▸ Short exercise
Arrange the stretch from the line containing "Given: Switch to the 击败列表 tab" through the end of the material as a numbered list, skipping blank lines and leaving out the pictures.

▸ Material for the task

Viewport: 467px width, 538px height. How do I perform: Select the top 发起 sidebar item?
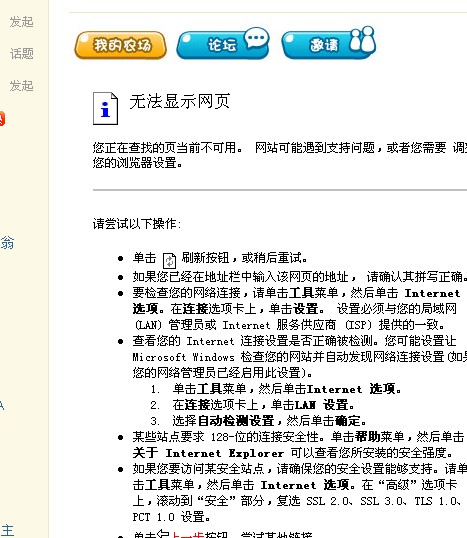coord(21,22)
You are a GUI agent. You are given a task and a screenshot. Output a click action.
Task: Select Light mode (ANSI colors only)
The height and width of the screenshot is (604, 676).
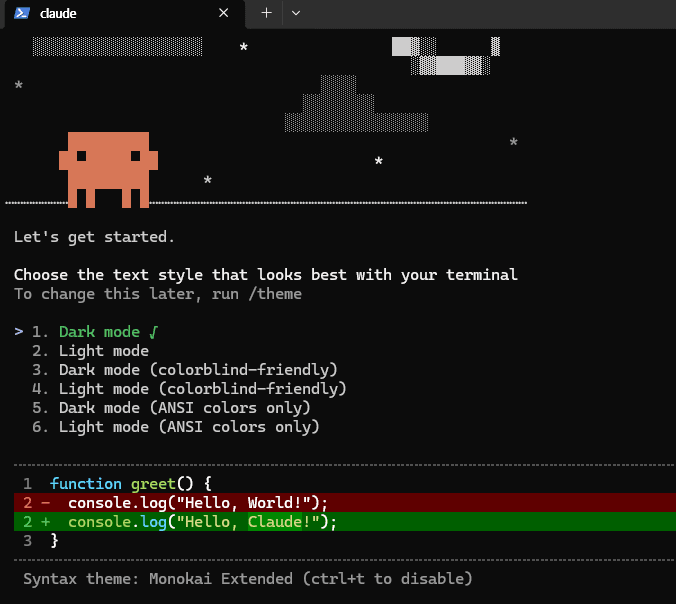189,427
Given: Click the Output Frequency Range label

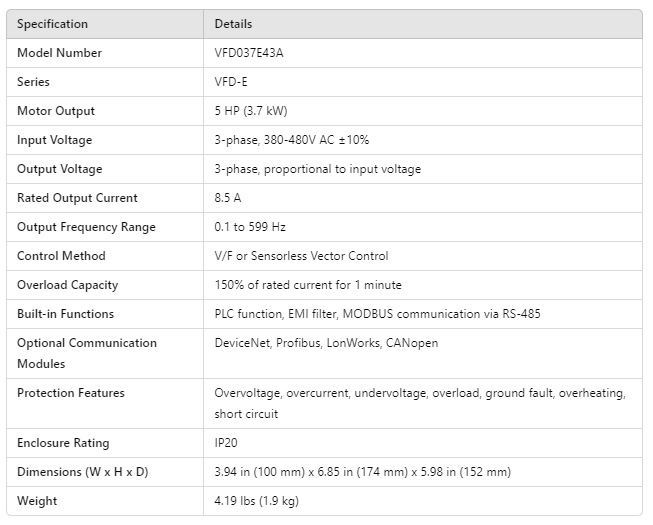Looking at the screenshot, I should click(86, 227).
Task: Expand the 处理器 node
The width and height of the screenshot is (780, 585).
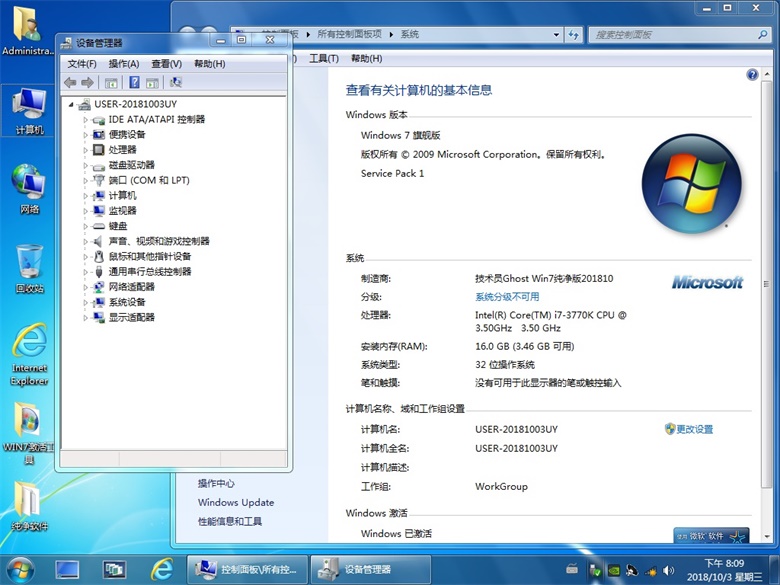Action: point(86,150)
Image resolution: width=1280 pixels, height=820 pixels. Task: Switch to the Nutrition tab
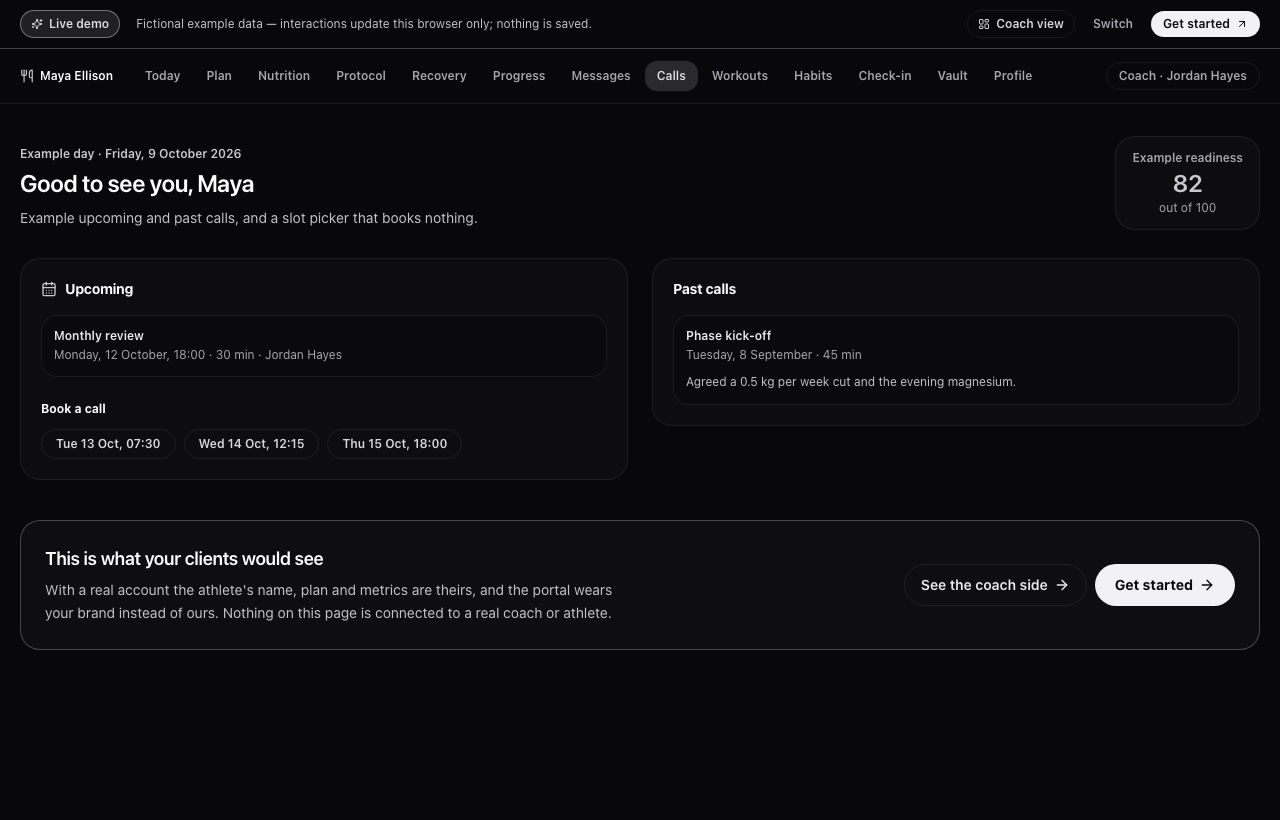click(x=284, y=76)
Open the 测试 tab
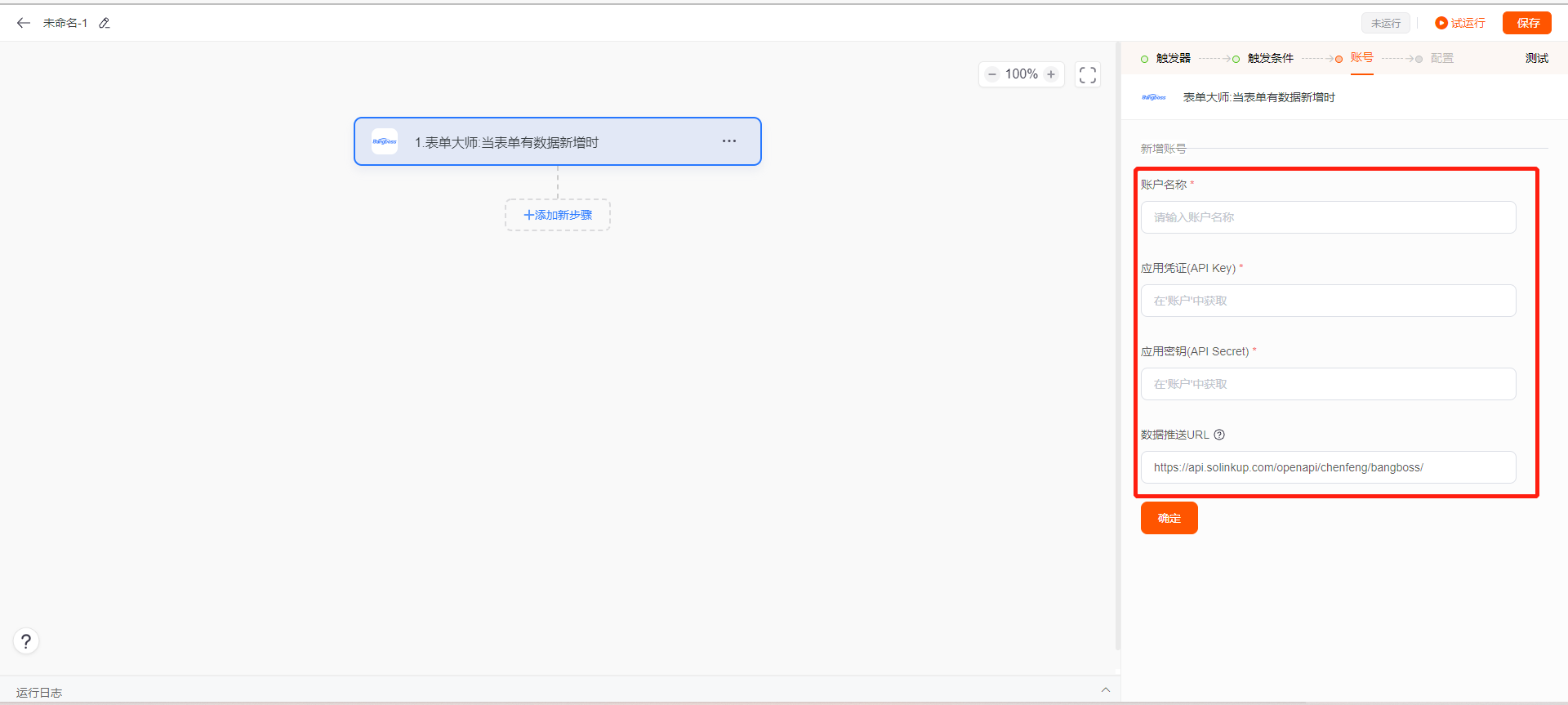 click(1536, 58)
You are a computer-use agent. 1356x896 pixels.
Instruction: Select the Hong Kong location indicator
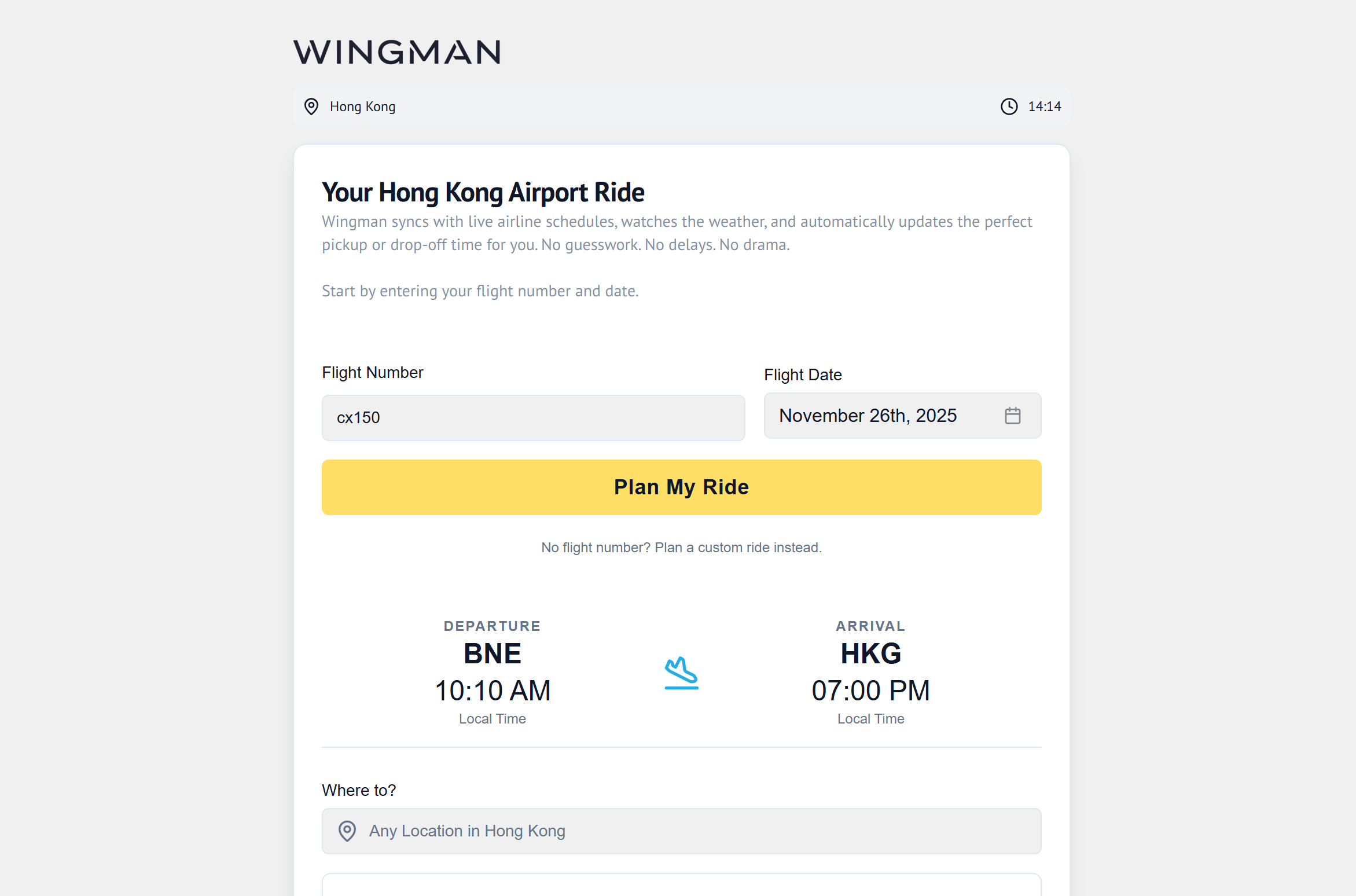tap(362, 107)
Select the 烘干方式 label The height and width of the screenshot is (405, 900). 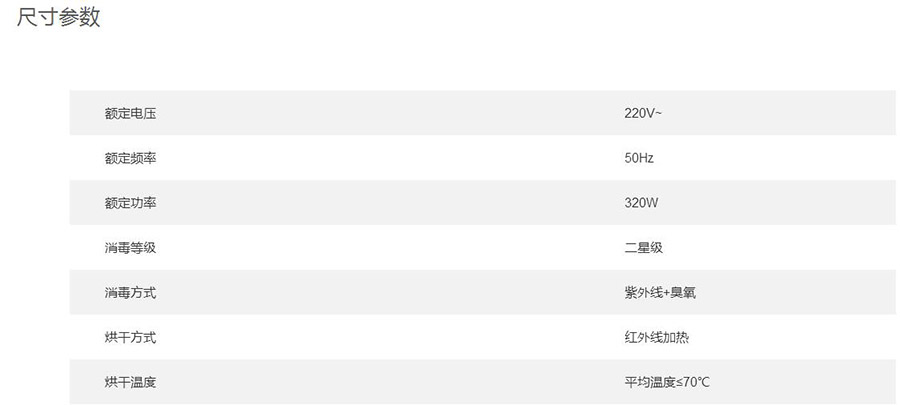pyautogui.click(x=130, y=337)
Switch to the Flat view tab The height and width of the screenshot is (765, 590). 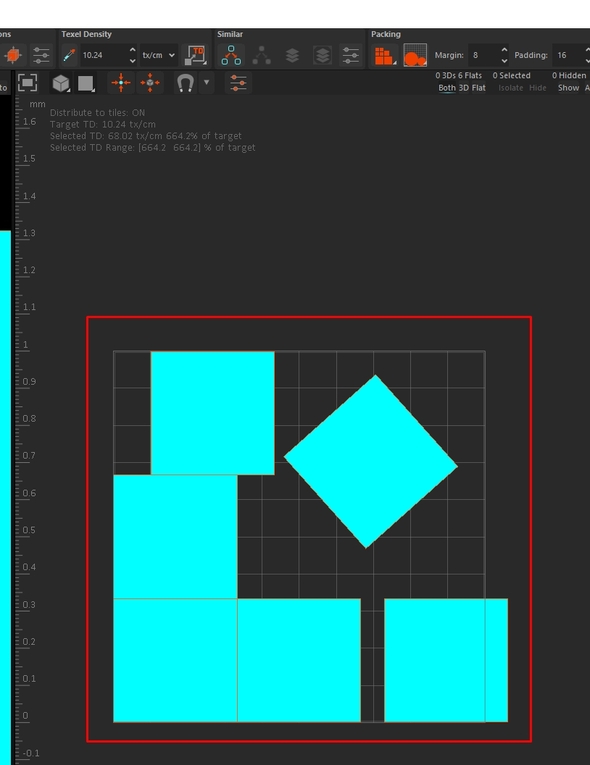click(478, 88)
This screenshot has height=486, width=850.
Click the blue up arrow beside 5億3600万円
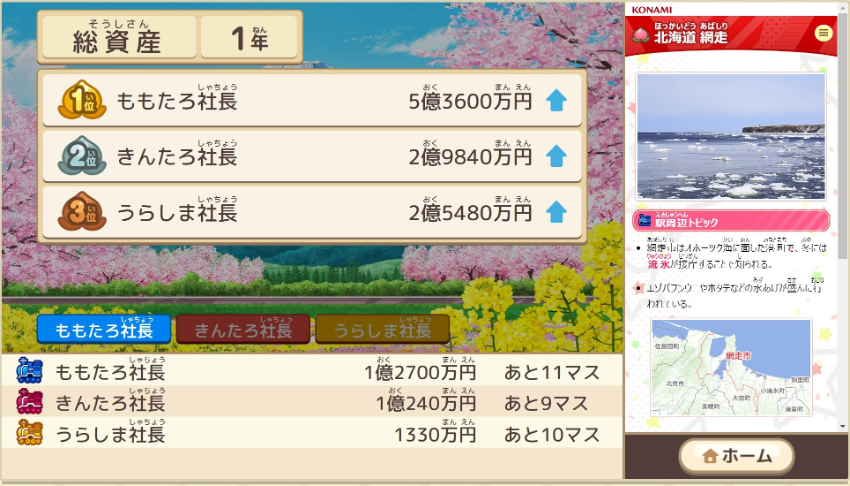coord(556,100)
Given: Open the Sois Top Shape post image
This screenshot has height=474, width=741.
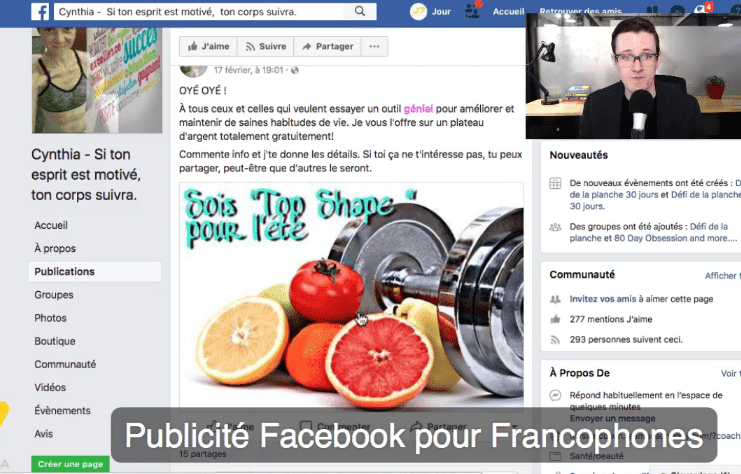Looking at the screenshot, I should [x=351, y=294].
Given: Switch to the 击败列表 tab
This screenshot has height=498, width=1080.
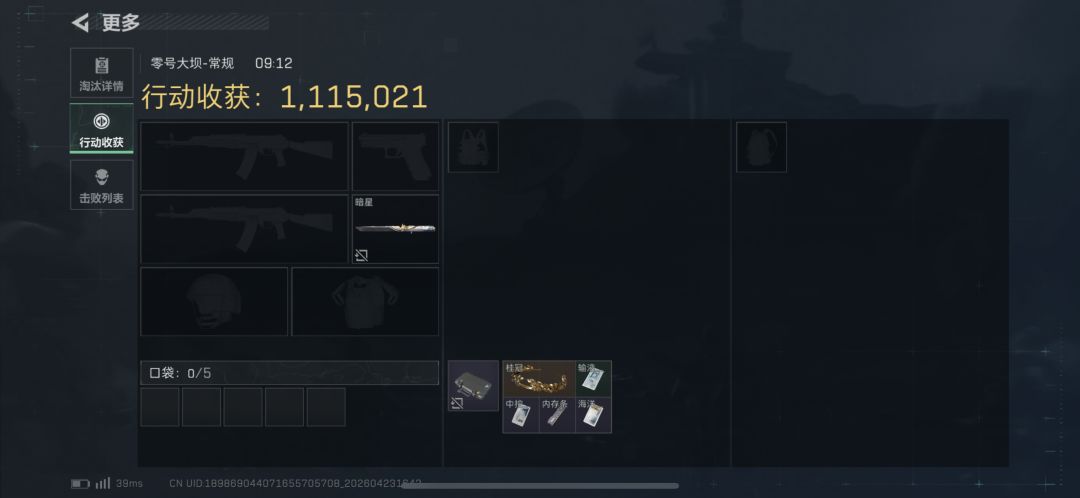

▸ The reply
1. Given: Switch to the 击败列表 tab
2. This screenshot has height=498, width=1080.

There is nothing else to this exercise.